■ **EXCERPT TO READ**:
__________________________________________________

# norman's lampeye killifish with shrimp?



## big b (Aug 17, 2014)

Does anybody know if norman's lampeye killifish are safe with shrimp? I know no fish except an oto is guaranteed to not eat a shrimp,but do you think that they are small enough to not be a big threat to the shrimp?


----------



## TheOldSalt (Jan 28, 2005)

Hmmm... good question. Offhand, I would be surprised if a lampeye ever attacked a shrimp. VERY surprised. Lampeyes don't swim near the bottom where the shrimp are, and while they are fin-nippers when kept with fish with long fins like angels and bettas, they aren't known for bothering shrimp or anything else that hangs out on the bottom.


----------



## big b (Aug 17, 2014)

They are fin nippers,didn't know that. It's a good thing i took them out of my stocking plan for my 10 gallon with my precious betta in it. Since they like to swim near the surface, I suppose they will like the 20 gallon high that I intend for them to call home. I am also happy that they are NOT annual kilifish. Yep, three years i can call them mine before god takes them away to heaven.


----------



## emc7 (Jul 23, 2005)

I'd expect them to be like keeping cpd with rcs. They eat the young shrimplettes so you don't see any increase in shrimp numbers..


----------



## big b (Aug 17, 2014)

Meh, it will be planted so i am guessing that there is a strong chance that at least a small number will live to breeding age then more live to breed then blah-blah-blah you know the rest.

__________________________________________________

■ **DATA SECTION**:
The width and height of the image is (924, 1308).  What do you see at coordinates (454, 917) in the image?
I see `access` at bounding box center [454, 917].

__________________________________________________

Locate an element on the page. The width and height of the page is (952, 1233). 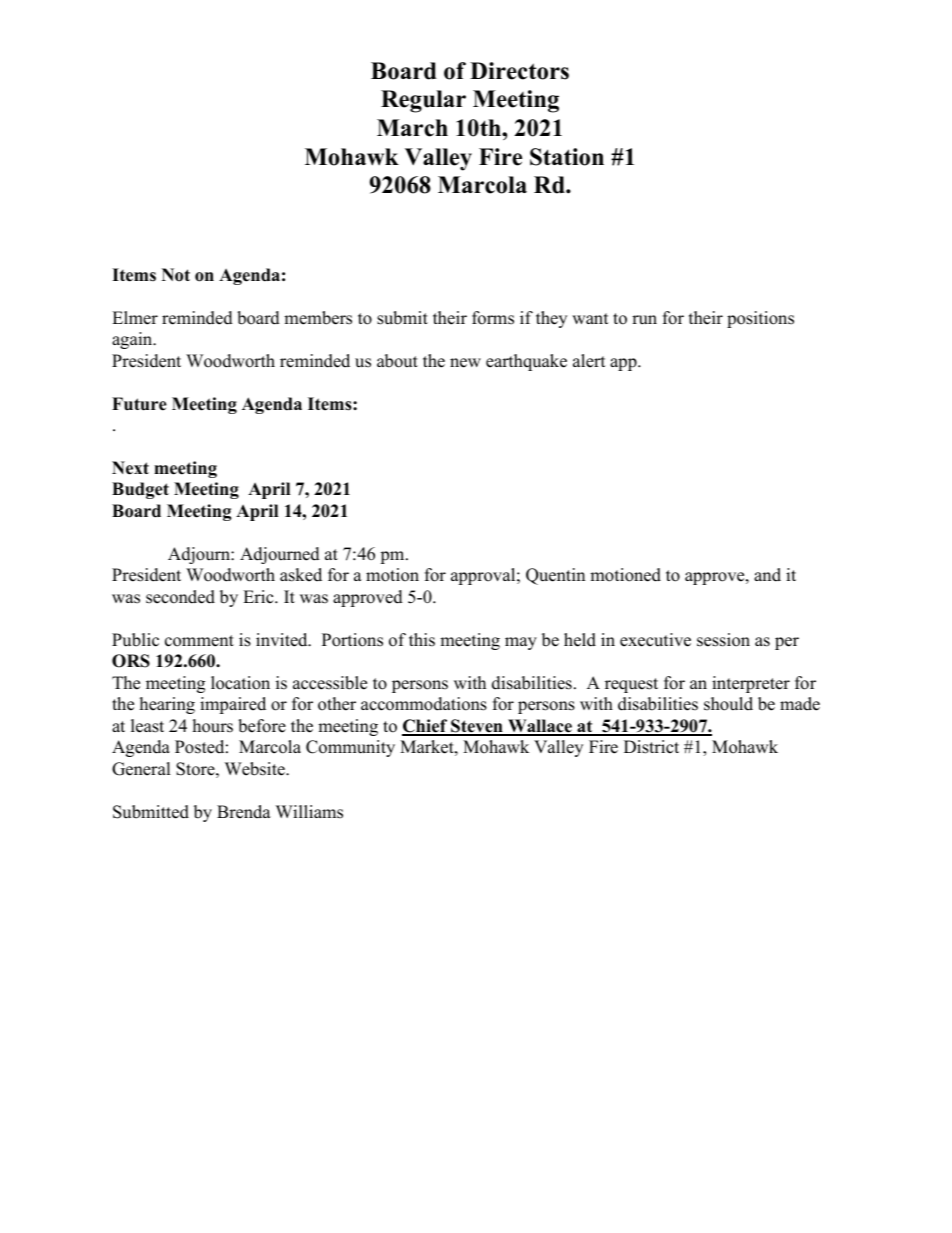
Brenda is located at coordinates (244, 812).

__________________________________________________

■ **REQUIRED TASK**: Resume the forum thread about keeping lampeye killifish with shrimp, starting after its last post.

■ **ANSWER TO THE EXERCISE**:
----------



## emc7 (Jul 23, 2005)

Well my combo was in a 5 and I think the shrimp ate the cpd eggs and the cpds ate the young shrimp. So no net reproduction, but still a cool tank. Breeding shrimp can be more profitable than fish, at least around here.


----------



## big b (Aug 17, 2014)

Well i am going to be working with a 20 gallon high. So i am thinking that they will have a MUCH better chance of surviving and reproducing.


----------



## TheOldSalt (Jan 28, 2005)

Hmmm.. I think my new tank could definitely use a few shrimp.


----------



## big b (Aug 17, 2014)

any pics of this new tank?


----------



## emc7 (Jul 23, 2005)

I wanna see pic of your tank too EW


----------



## TheOldSalt (Jan 28, 2005)

Here it is. The plants are getting out of control, so I'm setting up another one to transfer a few. I'm happy that my _Aponogetons_ are flowering and making new plants like crazy without falling back, but they're taking over the place! The little dwarf lily plants aren't so little, either.
The next tank is being set up to house my American-Flag Fish which seem to want to spawn.
I also picked up two (2) 40-Breeders at Petco today! Whoot! I do love the $1/gallon sale. One of those is going to be a reef tank, but the other will be for Rainbow Shiners. I already have a bunch of Sterilite tubs, and those will be a whole Rainbow hatchery soon.


----------



## TheOldSalt (Jan 28, 2005)

Here's an updated photo of my tank after letting my family take care of it while I've been gone all week: ( I'm a travelling salesman these days )
LOL. It's hard being the only fish person in the house sometimes.


----------



## emc7 (Jul 23, 2005)

lol, well give it all a good trim/thinning and come to atl on the 19th and let plants buy your gas


----------



## big b (Aug 17, 2014)

hmm....what size tank is this?


----------



## TheOldSalt (Jan 28, 2005)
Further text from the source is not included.